D'autre part, le célibat dans lequel je suis commence à me peser. J'ai bien quelques copines, mais ce n'est pas sérieux, et finalement je crois que je ne serais pas contre vivre quelque chose d'un peu plus que physique. Mais l'amour est un concept occidental, et les Sénégalaises qui te disent qu'elles t'aiment en ont plus à ton compte en banque que à ton cœur. Les exceptions existent mais je n'ai pas encore rencontré cette femme exceptionnelle. Inchallah un jour.
A part ça, la Tabaski arrive bientôt (l'Aid El Kébir dans le maghreb) et donc cela me coute déjà cher. Les flics sont tous de sortis pour racketter les toubabs comme moi qui passent. Résultat j'en suis déjà à 2 contrôles de police en une semaine et à 7000 FCFA de pot de vin. Les flics ont besoin d'argent pour acheter le plus beau mouton possible. Quelle belle bande de bâtards.
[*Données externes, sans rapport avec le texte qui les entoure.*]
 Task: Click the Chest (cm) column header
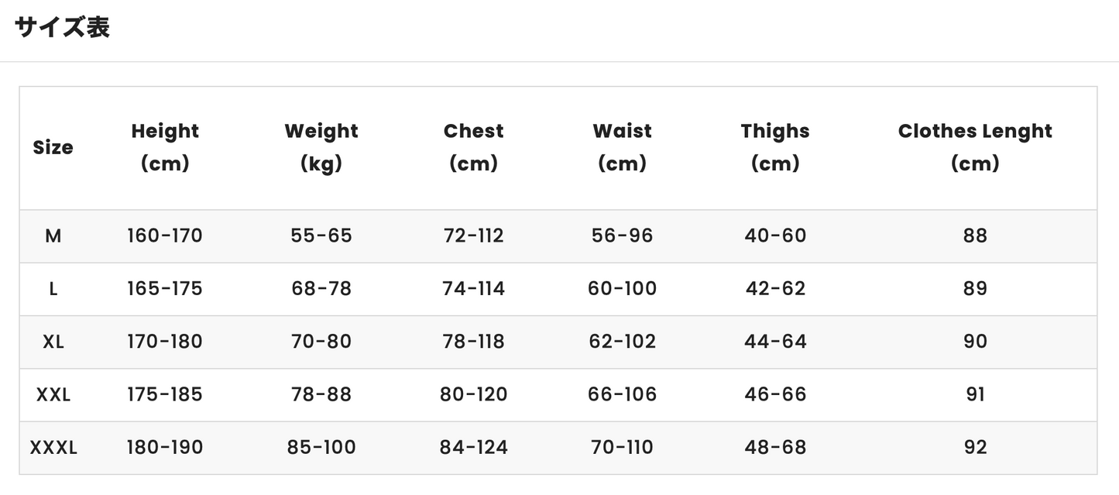[x=474, y=147]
Par ailleurs encore, j'ai l'honneur de pouvoir fêter mes 2000e km avec ma Jakarta. Je suis maintenant un vrai biker. Sauf qu'à cause d'un gros Sénégalais que j'ai monté à l'arrière samedi dernier, je n'ai pas pu voir le match de la France contre le Pays de Galles en entier. En effet, au premier virage j'ai crevé. J'ai donc mis prêt de 2h pour réparer ce putain de pneu. On a commencé par regonfler le pneu, et on m'a dis, t'inquiète, pas de problème ça va tenir. Un km après j'étais à nouveau à plat. J'ai poussé la moto jusqu'à la première station pour re regonfler, pour pouvoir ramener la moto à un endroit où on pouvait la réparer. Le temps de me mettre une belle rustine et de remonter la roue arrière, de faire la route, j'ai vu que les 5 dernières minutes du match. Deg'. C'est la dernière fois que je monte un gros Sénégalais derrière. Maintenant ma moto est exclusivement réservée aux fraiches et douces demoiselles. Ou alors aux poids plumes à la rigueur.
Sur ce, je vous souhaite à toutes et à tous, tout le meilleur possible.